In this tutorial, we’ll discuss the State and the Strategy patterns. Often programmers have difficulty understanding the difference between these two patterns. The main goal of this article is to highlight the differences between them and explain their intentions and applications.
2. Strategy Pattern
The primary goal of the Strategy pattern is to create a hierarchy of interchangeable algorithms. The Strategy allows the client to pick and use a particular logic or approach. The following diagram outlines the structure of the Strategy pattern, which includes the Context and interchangeable Strategies:
Suppose we have a collection of users and would like to sort them by their names for our support system and their location for the marketing system. We can identify the sorting logic directly in the client, making the code highly coupled and fragile. Also, we might have issues with adding or removing sorting algorithms.

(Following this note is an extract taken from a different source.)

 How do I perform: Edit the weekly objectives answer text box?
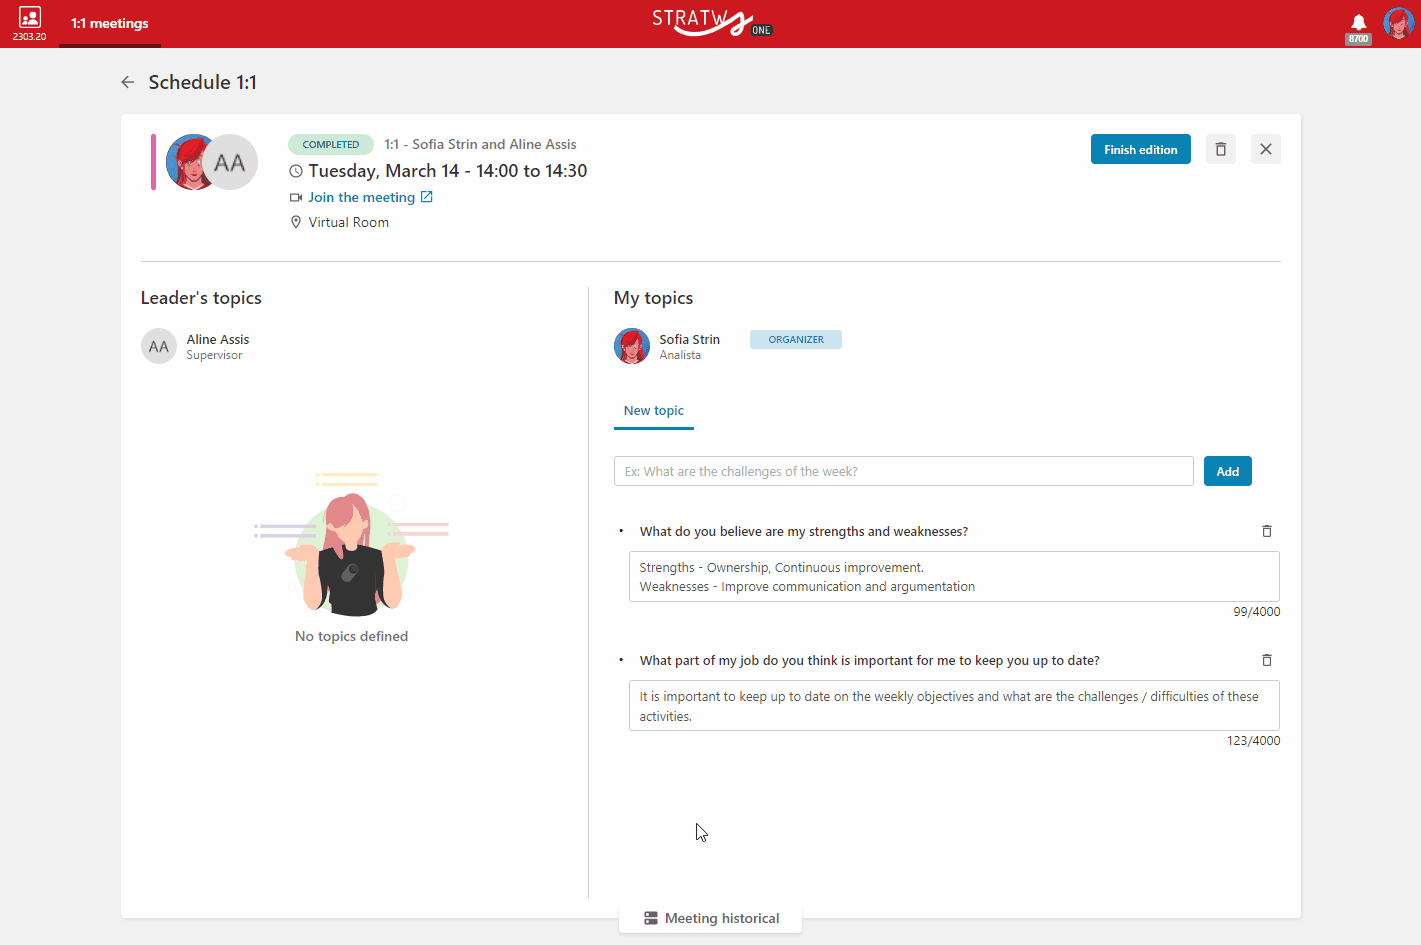(954, 706)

The better approach is to use the Strategy pattern. To do this, we must identify the comparison logic and pass it to the sorting mechanism. Also, this approach would allow us to change this logic on the fly. This way, we can separate the algorithms, producing better-structured code and making it easier to implement.
The Strategy pattern hides the algorithm implementation from a Client, which simplifies it, and decouples it from Strategies, which sometimes can be complicated and require specific dependencies. Also, this pattern allows extracting the conditional logic from a Client and using polymorphism instead.
One of the problems with this pattern is that sometimes it takes work to create a uniform interface for strategies. Each algorithm might operate on a different data set, and some implementations might end with the methods or the information that isn’t used.
3. State Pattern
We can think about the State pattern as a logical development of the Strategy pattern. There are a couple of prerequisites for it. First, we should have a logical state of an object which affects its behavior. Second, these states change from one to another during the object’s lifetime:
This pattern helps make the distinction between states more explicit and to avoid duplications. ATM is an excellent example of this concept. It can be in different states based on our actions. Although an ATM exposes the same interface, the actions produce different outcomes. One of the main benefits of the State pattern is to externalize the entire state behavior, which makes it easier to change it. Also, this pattern allows adding new states easier.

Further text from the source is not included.